In chapter 3, I again used the laboratory reared larvae to evaluate variation in a range of fitness-related traits at 51-52 days of age. This included swimming performance, development of flexion, phenotype, and body allometry. The different nocturnal light environments during rearing did not significantly influence swimming performance, flexion stage or body size. However, otolith development was significantly influenced by exposure to artificial light at night (ALAN treatment). Using mixed effects linear models to evaluate variation in the relationship between phenotypic traits and body size between light treatments, I found that larvae reared in artificial light at night environments developed larger otoliths at a given body size than individuals reared in the simulated new moon hatch and dark night treatments. This observed uncoupling between otolith and somatic growth should be taken into consideration when considering the often-used practice of using otoliths as a proxy for body size. These results are consistent with the theory that otolith development may reflect the underlying physiological and metabolic status of the individual.

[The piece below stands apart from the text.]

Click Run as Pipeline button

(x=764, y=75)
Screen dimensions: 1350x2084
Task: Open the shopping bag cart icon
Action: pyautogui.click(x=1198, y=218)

In chapter 4, I used otolith-based growth history reconstruction to evaluate daily growth rates across the different light treatments in the laboratory-reared larvae. I found that larvae reared in artificial light at night exhibited accelerated otolith growth rates, which was consistent with the larger otolith size identified in Chapter 3. Larvae with hatch-timing occurring at a simulated full moon exhibited significantly, albeit subtly, higher daily otolith growth rates than larvae with hatch-timing around a simulated new moon. This suggests that hatch-timing in wild inanga can have subtle developmental consequences as exhibited in otolith development. In addition, I statistically evaluated lunar periodicity in otolith growth using growth data from laboratory reared and wild larvae. I found that larval inanga exhibited significant lunar periodicity in otolith growth. I present evidence that larvae reared in captivity under simulated lunar cycles exhibited periodicity in otolith growth that matched the periodicity of the natural lunar cycle, even in the absence of natural lunar cues (i.e., tides or natural moonlight). I also observed significant periodicity in otolith growth with the lunar cycle in wild inanga larvae. These results suggest that nocturnal processes may be much more important for larval development than previously believed.
The combined findings of this thesis further our understanding of the early life development of the taonga species, Galaxias maculatus, and highlight the importance of considering nocturnal processes in fish ecology research and conservation management.